La democracia no existe para legitimar cualquier proyecto político, sino para limitar el poder y proteger derechos que no pueden ser objeto de negociación, porque sin ellos no hay democracia: la libertad, la propiedad privada y el Estado de Derecho. Cuando un actor político cuestiona esos pilares, no estamos frente a “una idea distinta”, sino frente a una negación del marco que hace posible la convivencia democrática.
Iván Cepeda no encarna una discrepancia legítima dentro del orden liberal; encarna su negación. Allí donde la democracia liberal ve límites al Estado para proteger al ciudadano, sus ideas ven el Estado como instrumento para subordinar al individuo. No propone una alternativa dentro de la democracia liberal: propone reemplazarla. En su visión, la propiedad privada y la empresa no son derechos que el Estado deba proteger, sino concesiones que pueden restringirse, condicionarse o castigarse cuando no se alinean con el proyecto político. Esa es la antítesis de la libertad. Cepeda no representa un “matiz” dentro de la libertad, sino un proyecto de supremacía del Estado sobre el individuo. Y esa inversión -del ciudadano como fin al ciudadano como medio- es incompatible con la democracia liberal, que existe precisamente para impedir que una mayoría circunstancial o un caudillo dispongan de la vida, el trabajo y el patrimonio de los demás.
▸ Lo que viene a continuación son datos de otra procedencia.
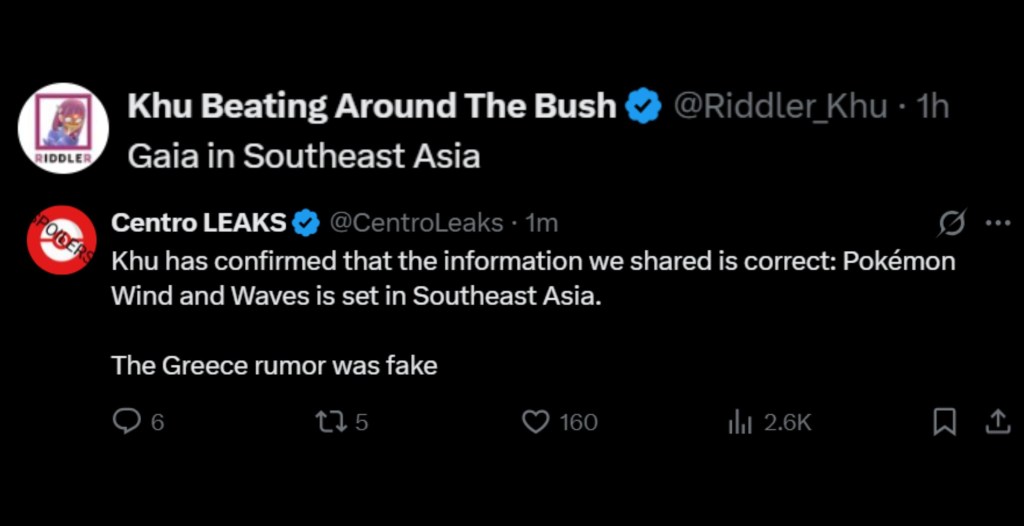Click Centro LEAKS verified checkmark badge
The image size is (1024, 526).
pos(306,223)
Pretender que con un proyecto así existe un “diálogo democrático” simétrico es un error conceptual profundo. El pluralismo democrático funciona cuando las diferencias se dan dentro de un acuerdo básico sobre derechos. Cuando una de las partes busca subordinar esos derechos al poder político, el diálogo deja de ser entre iguales.
Cepeda es heredero y defensor de la gran estafa del socialismo latinoamericano: una doctrina que prometió el paraíso en la tierra y produjo miseria; que, en nombre de la igualdad, creó castas políticas obscenamente ricas; y que, predicando justicia social, consolidó regímenes represivos. Los referentes importan porque revelan el fin último, y la admiración por dictadores no es un detalle retórico, sino una señal moral.
El colectivismo empobrecedor no avanza solo por la fuerza de los saqueadores, sino por la culpa moral de los productores. Al socialista le basta con convencer al empresario de que es moralmente sospechoso. Por eso, un empresario no debería participar en espacios que legitiman a quienes quieren destruirlo. No porque el diálogo sea indeseable, sino porque no todo interlocutor es democráticamente válido. Confundir decencia con pluralismo es la forma más rápida de vaciar la democracia por dentro.
Nada de esto implica renunciar a la democracia. Todo lo contrario. A estos proyectos no se les derrota con violencia, censura ni exclusión arbitraria, sino con votos, con argumentos y convenciendo a cada colombiano del peligro que representan sus ideas. Pero para derrotarlos, primero hay que dejar de legitimarlos. Porque la democracia se defiende poniendo límites claros, no borrándolos en nombre de un diálogo mal entendido.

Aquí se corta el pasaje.